For the purposes of our piece here today, I'll talk about just one aspect of using hash tables with 'Select-Object'-- the ability to rewrite column names. Let's take a simple example. If you run 'Get-Process' from the PowerShell console, you get a nice table with handles, a bunch of statistics and a column header called 'ProcessName.' But what if you want to rewrite that table so it calls that column 'The Name of the Process' rather than 'ProcessName'?
You could create a hash table to do just that. That hash table is going to be built like this: First, you use 'Select-Object' because, well, that's the command. Then you use the '@' sign, which signals to PowerShell that you intend to create a hash table. Then a left curly brace '{' begins the contents of the table. Then, you type in the key 'Name' -- remember that has to be the name of the key when you use a hash table with 'Select-Object,' so hard-code that into your memory at this point. Next, use an '=' and then add the name of the column you wish to use, enclosed in quotation marks, and end with a semicolon (';').

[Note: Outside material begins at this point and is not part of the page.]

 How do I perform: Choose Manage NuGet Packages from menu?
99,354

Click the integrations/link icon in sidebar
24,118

So far that looks like this:
Select-Object @{Name = "The Name of the Process";
Next up, we add the expression. It's called 'Expression' -- and that's another hard-coding thing to remember here when hash tables are used with 'Select-Object.' Another equals sign goes in next, followed by a left curly brace -- '{' -- to signify the beginning of a PowerShell code expression.

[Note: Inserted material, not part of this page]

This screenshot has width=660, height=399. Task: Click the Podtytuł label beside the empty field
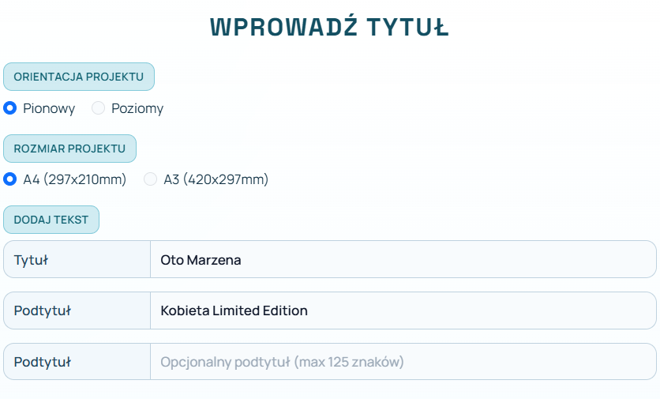(x=43, y=362)
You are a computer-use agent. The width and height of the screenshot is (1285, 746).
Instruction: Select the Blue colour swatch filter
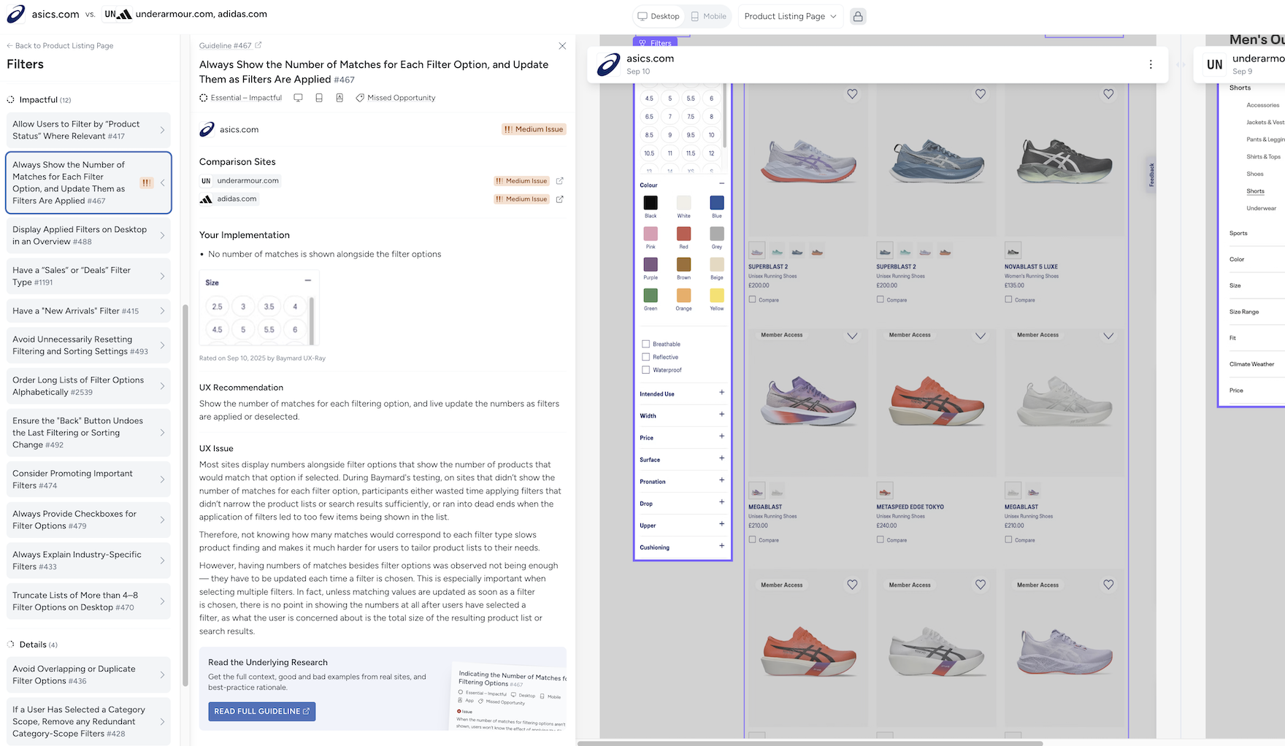click(717, 203)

Next, in this case, we can use the "that thing" notation ('$_') that I covered in a previous installment of this series (specifically in the story about creating scripts and loops), because it represents the object in the pipeline -- which for us, in this example, is the output of 'Get-Process.'
To access a property of 'Get-Process,' we simply add a dot ('.') and then the name of the property, which in this case is the original column header, 'ProcessName.' We then add a right curly brace to signify the end of the expression, and then a final right curly brace to signal the end of the hash table itself. That leaves us with this final 'Select-Object' statement:
Select-Object @{Name = "The Name of the Process"; Expression = {$_.ProcessName}}
Now just add the original 'Get-Process' to the front of that and you'll be golden:
Get-Process | Select-Object @{Name = "The Name of the Process"; Expression = {$_.ProcessName}}
This shows what that command returns.
You have renamed the column totally in the pipeline, without exporting it to a file and editing the resulting file. Way to transform! You're a superhero.